A Study in Ink

Some of the most effective phishing campaigns don’t start in war rooms or on whiteboards. They begin in quiet moments—in passing thoughts, idle observations, and flashes of curiosity. This one started at the printer.

I don’t use printers much.

It’s not that I have anything against them—I just don’t really need them. As someone who works in IT, nearly everything I interact with lives on a screen. PDFs, reports, logs, dashboards, code. Paper feels oddly foreign now. The whole business of printing things out, waiting for the warm hum of a machine, and picking up a sheet with ink still drying... it’s a ritual that belongs to a different era.

But every so often, I find myself using the office printer. And not long ago, I stood at our Xerox machine, watching it churn out some training material. I felt a bit smug, I’ll admit it. I understood how print queues worked. I’d mapped the drivers, figured out the networked tray settings. This wasn’t magic—it was predictable, logical, even elegant in a clunky sort of way.

I was just about to walk away when something crossed my mind.

What if I used this printer as the basis for a phishing campaign?

That was it. That tiny, offhand thought. But like most good pretexts, it started with observing the normal. Everyday details are where the best phishing ideas hide.

Why Printers?

Printers occupy a strange space in most organisations. They're everywhere, yet invisible. Nobody really knows how they work—but everybody expects them to work flawlessly. And when they don’t, panic ensues.

From a social engineering perspective, this is gold.

One common trick is to spoof a scan-to-email message. Something simple like:

“You have received a scanned document from Xerox WorkCentre 7845.”

With an attachment (often a PDF that links to a credential-harvesting page) and a helpful line below:

“Can’t view the document? Click here to open it in your browser.”

It’s elegant because it mirrors what employees already expect. Many companies use multifunction printers that email scans directly to inboxes. Nobody questions it.

But that got me thinking—how else could someone gather printer intelligence for a phishing pretext?

The Recon Call

Let’s say you want to really target a business. You need details. You want the exact printer model, maybe even the internal hostname or IP range, to tailor your spoofing more convincingly.

So you make a call. Nothing aggressive—just polite, administrative, boring.

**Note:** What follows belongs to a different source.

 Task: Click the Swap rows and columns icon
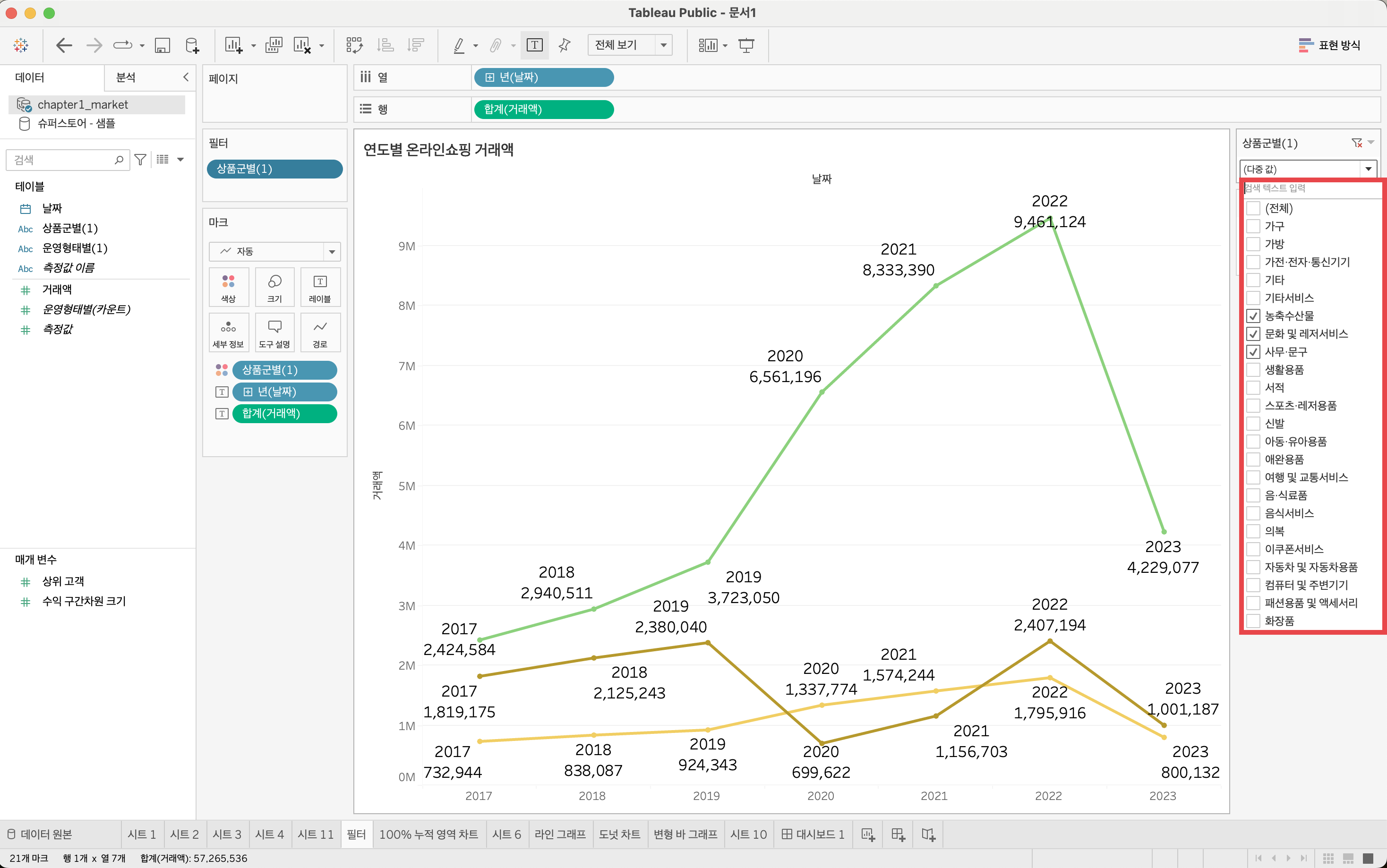[354, 45]
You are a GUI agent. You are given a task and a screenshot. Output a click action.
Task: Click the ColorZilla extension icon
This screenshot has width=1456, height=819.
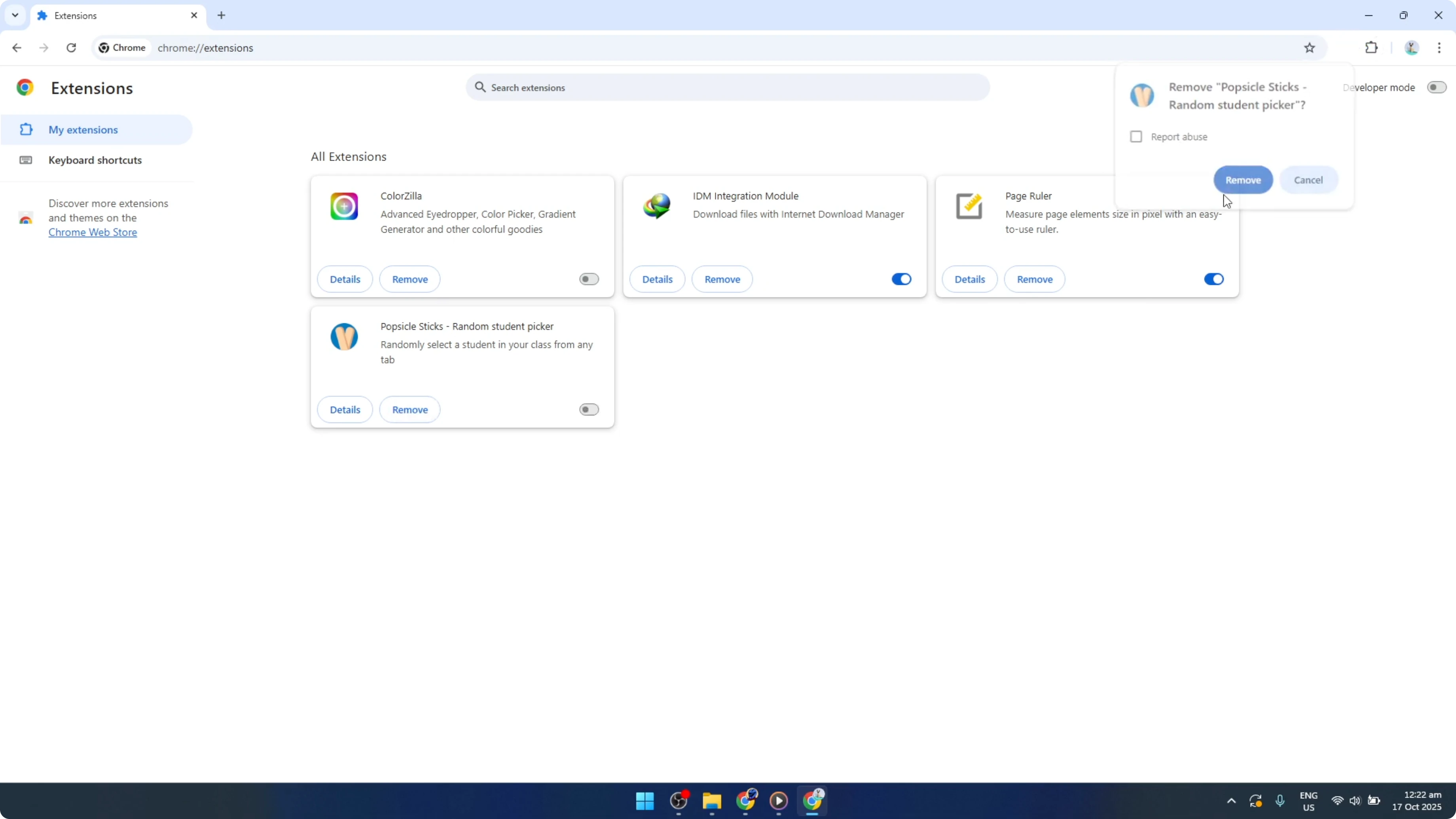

“Hi, this is Kevin from TonerTrak Services—we handle toner and warranty tracking for HP and Xerox units across the region. We’re just updating our system and need to confirm the make and model of the device you’re using on the main floor. It’s showing up as a WorkCentre series, but we’ve had some mismatches with our older data.”

You add a slight urgency:

“Some of the older models are due a firmware patch—we just want to flag yours if it’s affected.”

That’s it.

Nine times out of ten, someone gives you the model, sometimes even the serial number. Occasionally, they’ll walk over to the printer and read off the display.

And just like that, you’ve got the information you need to craft a much more believable phishing email.

From Thought to Threat

This wasn’t a campaign I planned. It was a passing moment while waiting for a page to print. But that’s often where the best ideas begin—not in the lab, but in the hallway, in the breakroom, in the quiet observations of how people interact with machines they don’t fully understand.

The takeaway? It doesn’t take a complex exploit to trick someone. Just a believable story, built on familiar ground. And printers—mundane, ubiquitous, forgotten—offer exactly that.

So the next time you’re at the printer, waiting for your pages, ask yourself:

What would an attacker notice here that no one else does?

🔥 Tooling Roundup

Some interesting Tools to experiment and play with:
  • Shodan

    • What it does: Searches internet-connected devices.

    • Why it's useful: You can look for exposed printers by make and model, get firmware versions, and even find misconfigured scan-to-email portals.

    • Website: https://www.shodan.io

  • Phishery

    • What it does: Creates Word documents that ask for credentials via HTTP Basic Auth.

    • Why it's useful: Perfect for embedding in a spoofed "scanned PDF" that tricks users into entering login details.

    • GitHub: https://github.com/ryhanson/phishery

Did You Know? Back in the late 1980s, a Dutch programmer named Guido van Rossum was stuck at home over the holidays with a side project and a big idea. He wanted to create a new scripting language that was as powerful as the big boys but as simple and readable as plain English. While working on it, he was also reading scripts from the British comedy group Monty Python—and just like that, the name Python stuck

Till next time,

John

Disclaimer: All of the above tools should only be used in controlled, ethical environments — such as red team engagements, security testing, or awareness training. Using these tools without permission is illegal and unethical. Just so you know.